Campaigners want the Canongate, the Cowgate and the Lawnmarket to be among the streets targeted for pedestrianisation next August.
Their calls have emerged after crush barriers were put in place in some of the most congested areas to reduce the risk of festival-goers stepping into traffic.
Senior councillors have revealed a full review has been ordered that will examine how different parts of the city centre coped with the festivals, tackle the most acute congestion problems and explore how events could be better spread around Edinburgh.
The announcement was made after final-day box office figures revealed a record 2.8 million Fringe tickets had been sold – an increase of a million in less than a decade.
Heritage and environment campaigners have thrown their weight behind a new pedestrianisation drive in August ahead of a number of expected traffic-free trials that are being explored by the council as part of a long-term city-wide initiative.
In an open letter to council leader Adam McVey, Living Streets Edinburgh has urged him to take “urgent” action to improve the safety of the city. It also wants the council to ensure more late night bus and train services are in place next August.
Adam Wilkinson, director of Edinburgh World Heritage, said: “In addition to the well-known negative health effects, heavy traffic and congestion has been shown to damage the fragile historic fabric of our city, and prevent its full enjoyment and appreciation by both residents and visitors.

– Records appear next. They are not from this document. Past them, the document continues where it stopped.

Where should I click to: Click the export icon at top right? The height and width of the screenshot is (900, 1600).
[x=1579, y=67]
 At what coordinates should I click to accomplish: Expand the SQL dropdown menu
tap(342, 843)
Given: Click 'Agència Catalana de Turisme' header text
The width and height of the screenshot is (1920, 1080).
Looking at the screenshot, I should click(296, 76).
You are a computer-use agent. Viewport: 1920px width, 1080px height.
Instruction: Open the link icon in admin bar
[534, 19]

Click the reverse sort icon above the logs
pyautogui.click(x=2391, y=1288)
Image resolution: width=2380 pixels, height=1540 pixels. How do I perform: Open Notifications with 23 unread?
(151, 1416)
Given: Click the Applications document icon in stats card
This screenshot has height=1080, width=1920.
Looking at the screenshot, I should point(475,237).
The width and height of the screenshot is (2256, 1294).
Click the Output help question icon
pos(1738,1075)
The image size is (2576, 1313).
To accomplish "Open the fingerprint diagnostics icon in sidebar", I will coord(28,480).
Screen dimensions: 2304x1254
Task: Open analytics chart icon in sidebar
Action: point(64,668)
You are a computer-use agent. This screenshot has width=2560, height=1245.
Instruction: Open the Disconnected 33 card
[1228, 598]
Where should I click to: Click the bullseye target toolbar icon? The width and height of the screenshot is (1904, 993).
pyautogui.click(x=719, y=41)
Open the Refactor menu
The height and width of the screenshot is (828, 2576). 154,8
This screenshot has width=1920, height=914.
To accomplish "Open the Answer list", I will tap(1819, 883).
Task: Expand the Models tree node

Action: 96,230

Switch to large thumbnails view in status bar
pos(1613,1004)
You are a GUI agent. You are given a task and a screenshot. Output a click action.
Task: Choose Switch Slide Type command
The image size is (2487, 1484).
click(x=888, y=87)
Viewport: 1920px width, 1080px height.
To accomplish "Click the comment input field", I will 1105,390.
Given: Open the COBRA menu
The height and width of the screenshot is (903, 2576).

“Many European cities operate far more restrictive traffic regimes within their historic centres, including extensive pedestrianisation, appropriate public transport solutions, as well as restrictions on deliveries – both in terms of time of day and size of vehicle. We look forward to working with the council on a range of long-term solutions.”
Terry Levinthal, director of the Cockburn Association heritage watchdog, said: “The events in Edinburgh in August allow for a degree of experimentation. As long as the appropriate review mechanisms are put in place to understand the pros and cons it could be a really good opportunity to look at how things may develop in the city centre in future.
“There are clear challenges in having festival-goers promenading around and enjoying the city’s fantastic townscape and those who are trying to get to places or on with daily life. There are dangerous pinch points where people are walking into bus lanes to get away from the maddening crowds.”
Living Streets Edinburgh’s David Spaven said: “We’ve been calling for restrictions on private traffic during the summer festivals for several years. The experience for pedestrians, hemmed into narrow streets surrounded by traffic, has become intolerable.
“The festival experience would be hugely enhanced – and made much safer – by excluding much motor traffic from city centre streets during August. Each year, this becomes more urgent – it’s come to the stage that new barriers have been widely used to keep pedestrians off the road.”
Councillor McVey said: “We’re already taking positive strides towards improving the balance for residents. This summer festival activity spread further afield to Leith while Cockburn Street was pedestrianised to help ease congestion, and public transport increased in frequency. In addition to 24-7 buses, Edinburgh Trams introduced a late night timetable, which clearly proved popular – this was their busiest August yet.
“In the longer term, we’re committed to improving pedestrian access, not just during August but throughout the year. We want to make travel by foot or by bike as safe and enjoyable as possible. Opening up the city to create welcoming, accessible public spaces and transport will be central to this.”